BEGIN Input material

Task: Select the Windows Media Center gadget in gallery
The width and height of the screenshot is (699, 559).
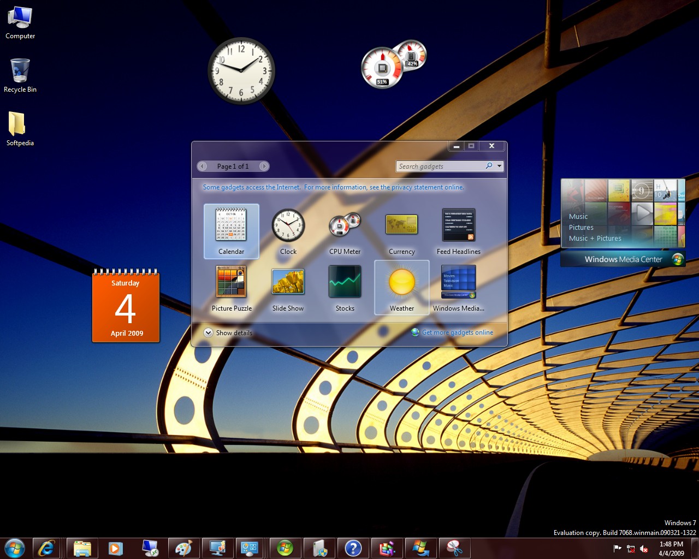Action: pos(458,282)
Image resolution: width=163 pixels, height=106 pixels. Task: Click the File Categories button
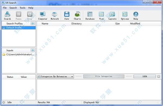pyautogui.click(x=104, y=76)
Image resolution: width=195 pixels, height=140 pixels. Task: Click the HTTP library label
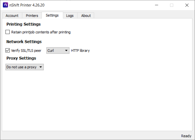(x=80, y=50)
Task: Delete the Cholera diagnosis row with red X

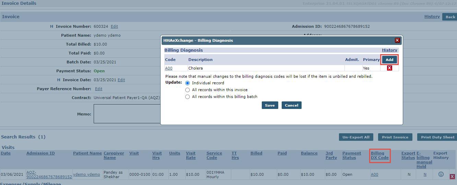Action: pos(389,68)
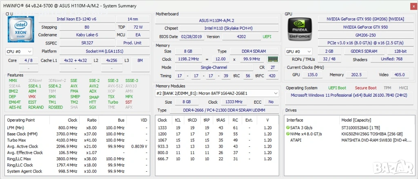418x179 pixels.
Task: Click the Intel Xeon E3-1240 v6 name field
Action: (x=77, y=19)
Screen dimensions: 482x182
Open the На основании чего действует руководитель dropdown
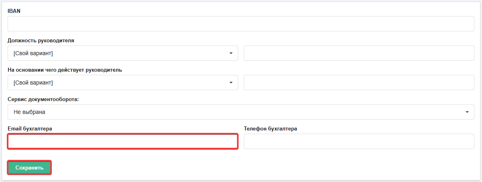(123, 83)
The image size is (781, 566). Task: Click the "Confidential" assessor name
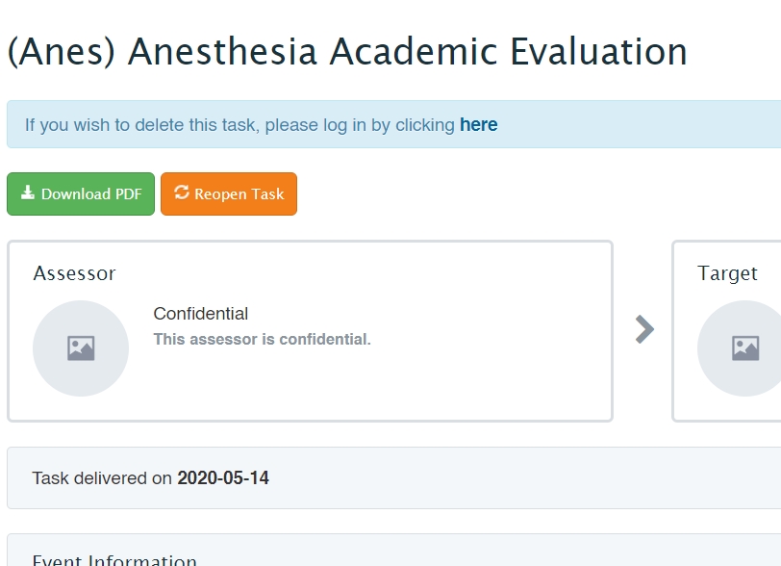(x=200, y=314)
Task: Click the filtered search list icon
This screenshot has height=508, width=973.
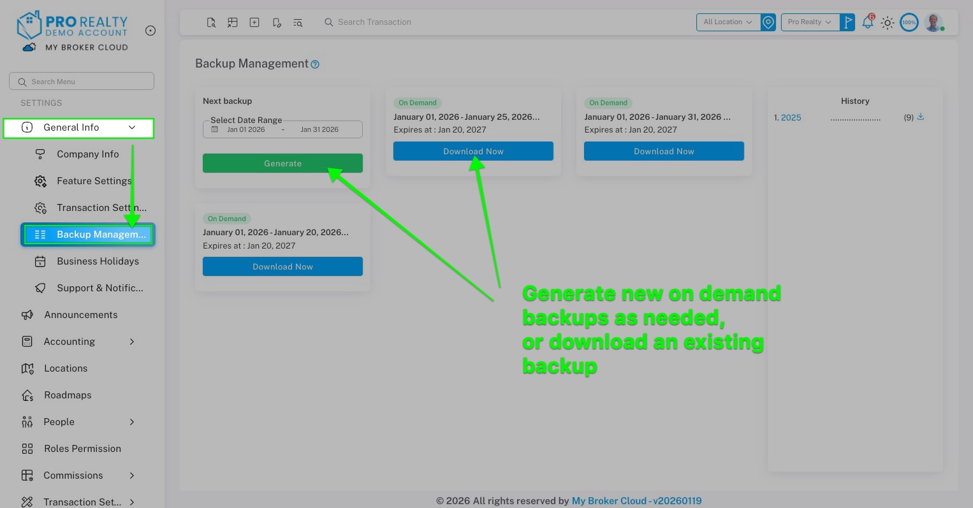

END Input material

Task instructions
Copy exactly, and only, the lines running from the one containing "Task: Click the filtered search list icon" through the final line of the data, and omit the pictures.

The completed task
Task: Click the filtered search list icon
This screenshot has height=508, width=973.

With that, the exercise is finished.